WRITTEN REQUEST 1: Rewrite the stretch of the SE-0265 forum thread from "jrose · October" through "Comparable, but still.", changing "conversion" to "translation".
WRITTEN REQUEST 2: In the SE-0265 forum thread, what kind of type does jrose say OffsetBound is?
WRITTEN REQUEST 3: Please continue the SE-0265 forum thread from its final sentence.

SE-0265: Offset-Based Access to Indices, Elements, and Slices

Tino · October 13, 2019, 1:15pm

That would be very convenient, but actually this proposal really does not pair well with such a hypothetical future:
Your feature can't be built on top of SE-0265, but would rather be a second way to achieve the same (and more). Both could possibly exist at the same time, but that redundancy wouldn't be nice.

How would you resolve the ambiguity of myArray[.startIndex] when there are two possible interpretations?

jrose · October 14, 2019, 5:52pm

Okay, people keep bringing this up, but I don't understand it. Why can't a search be built on top of SE-0265? OffsetBounds get converted to indexes before any access happens, and that conversion can basically do whatever the heck it wants. And OffsetBound is an opaque struct, so its representation can change from release to release.

…okay, the place where it falls down is Comparable, but still.

kansaichris · October 16, 2019, 1:09am

When you say that Comparable is the place where it falls down, do you mean that syntax like the following wouldn't be possible?

DATASET EXCERPT:
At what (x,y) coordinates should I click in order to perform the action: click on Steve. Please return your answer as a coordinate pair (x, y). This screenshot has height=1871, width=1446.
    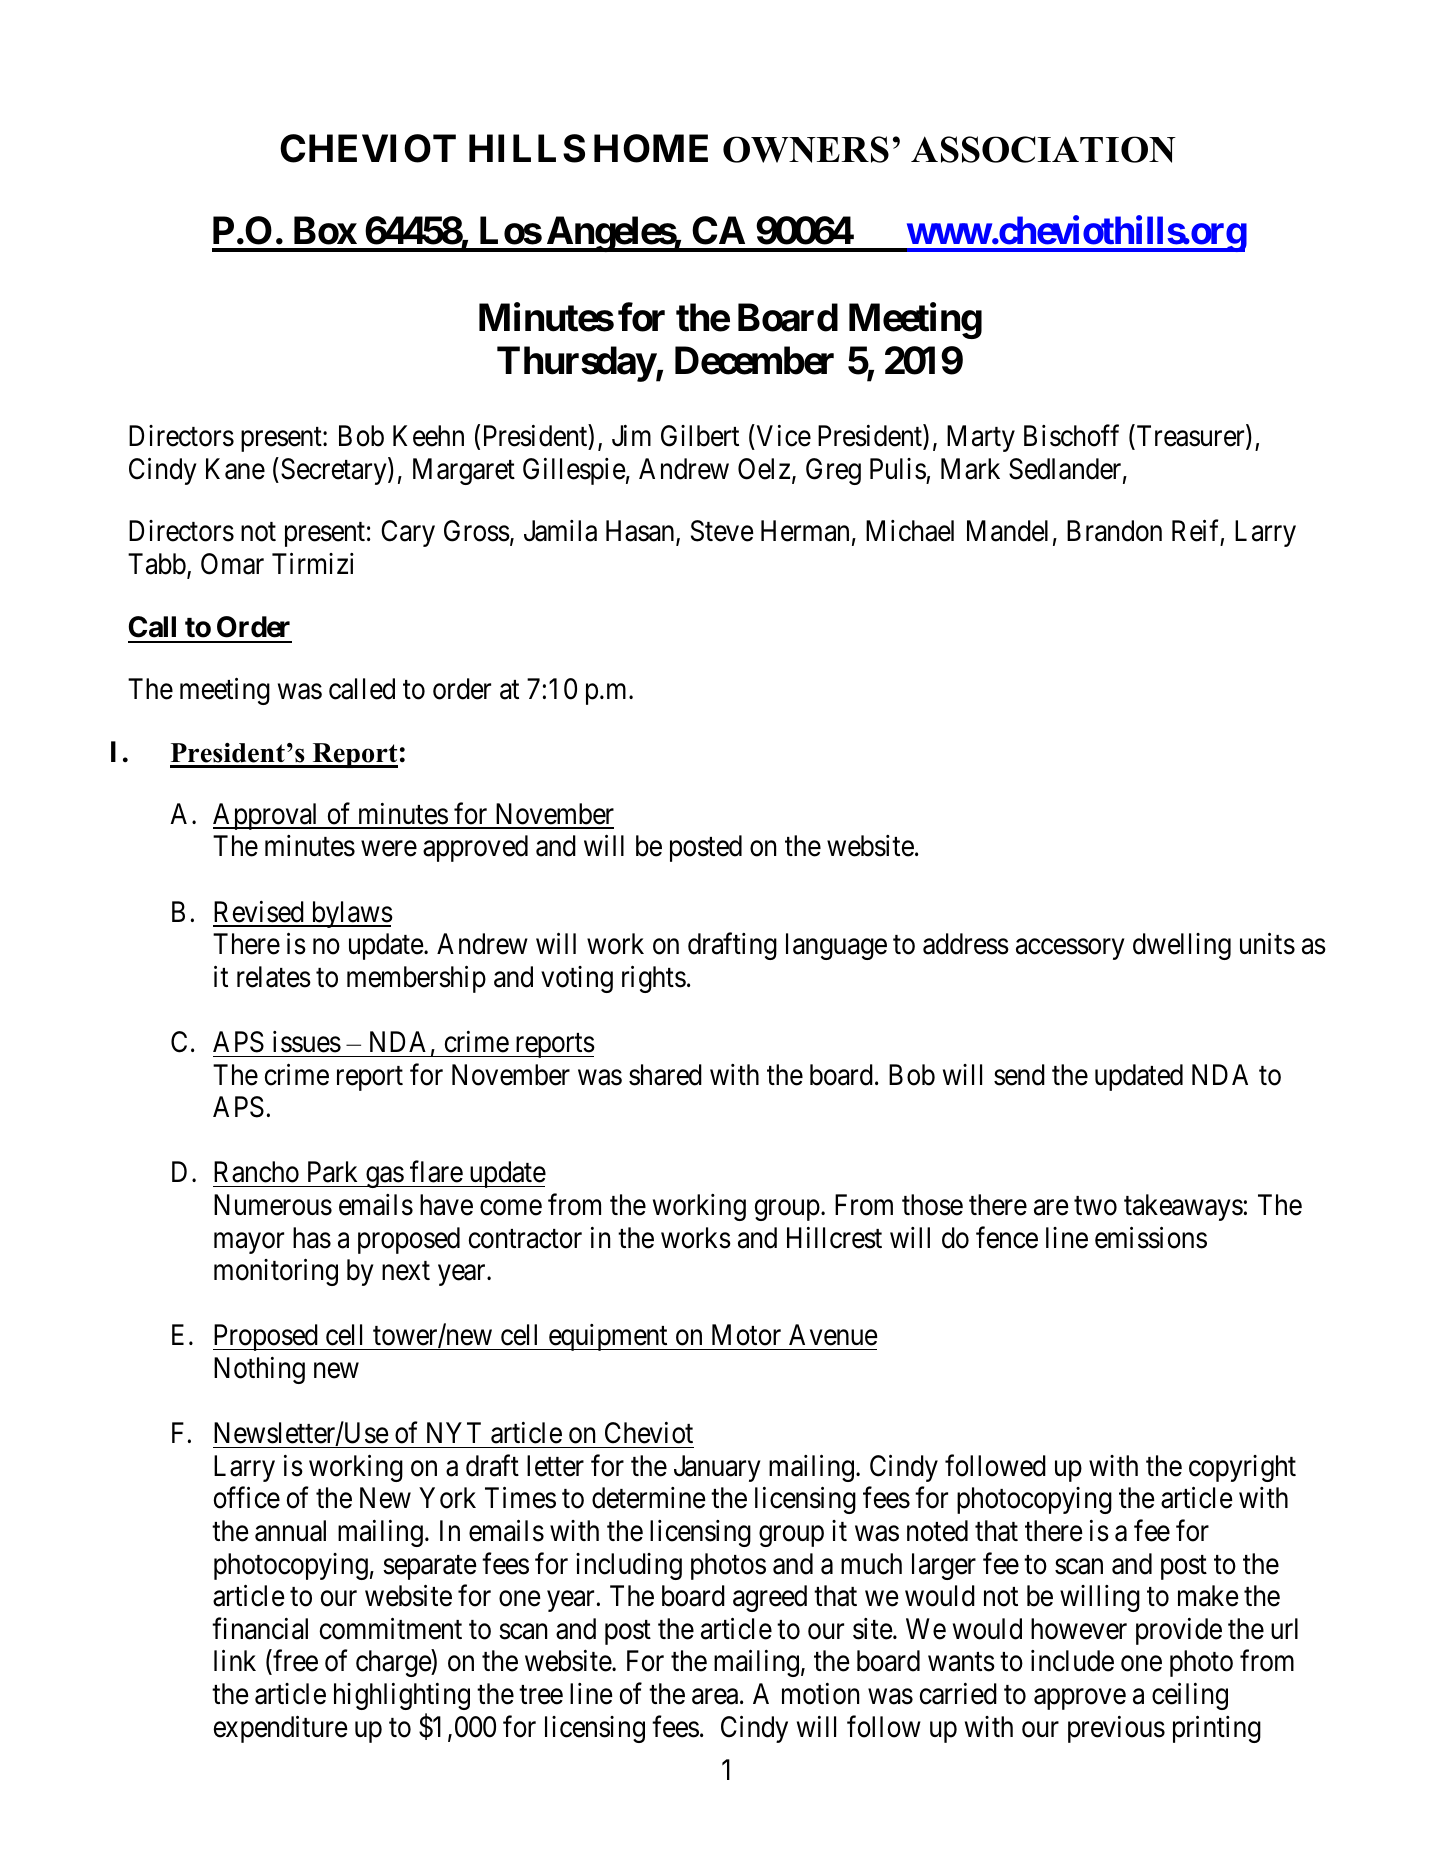
    Looking at the image, I should click on (722, 531).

WRITTEN REPLY 1:
jrose · October 14, 2019, 5:52pm

Okay, people keep bringing this up, but I don't understand it. Why can't a search be built on top of SE-0265? OffsetBounds get converted to indexes before any access happens, and that translation can basically do whatever the heck it wants. And OffsetBound is an opaque struct, so its representation can change from release to release.

…okay, the place where it falls down is Comparable, but still.

WRITTEN REPLY 2: An opaque struct.

WRITTEN REPLY 3:
var students = ["Ben", "Ivy", "Jordell", "Maxime"]

students[.find("Ivy") ..< .find("Maxime")] // ["Ivy, "Jordell"]

jrose · October 16, 2019, 1:21am

I mostly meant there's no way to implement Comparable for a find case. Even if you arbitrarily stuck it between the first and last cases, you wouldn't have a way to order two find cases if the element of the collection isn't itself Comparable.

…and I realized that this may answer my question of why OffsetBound can't be extended in this way: it's not parameterized on the collection element type.

Tino · October 16, 2019, 10:34am

So the feature isn't possible as an extension of SE-0265, is it?
To be honest, I have more been thinking in terms of implementation details when I wrote about incompatibility with future extensions - but you are probably right that this doesn't matter here, and even if the implementation is replaced completely, this could be fine as long as the public interface stays the same... I'm really not sure if there aren't any pitfalls besides Comparable (like, could OffsetIndex become a protocol or a class?)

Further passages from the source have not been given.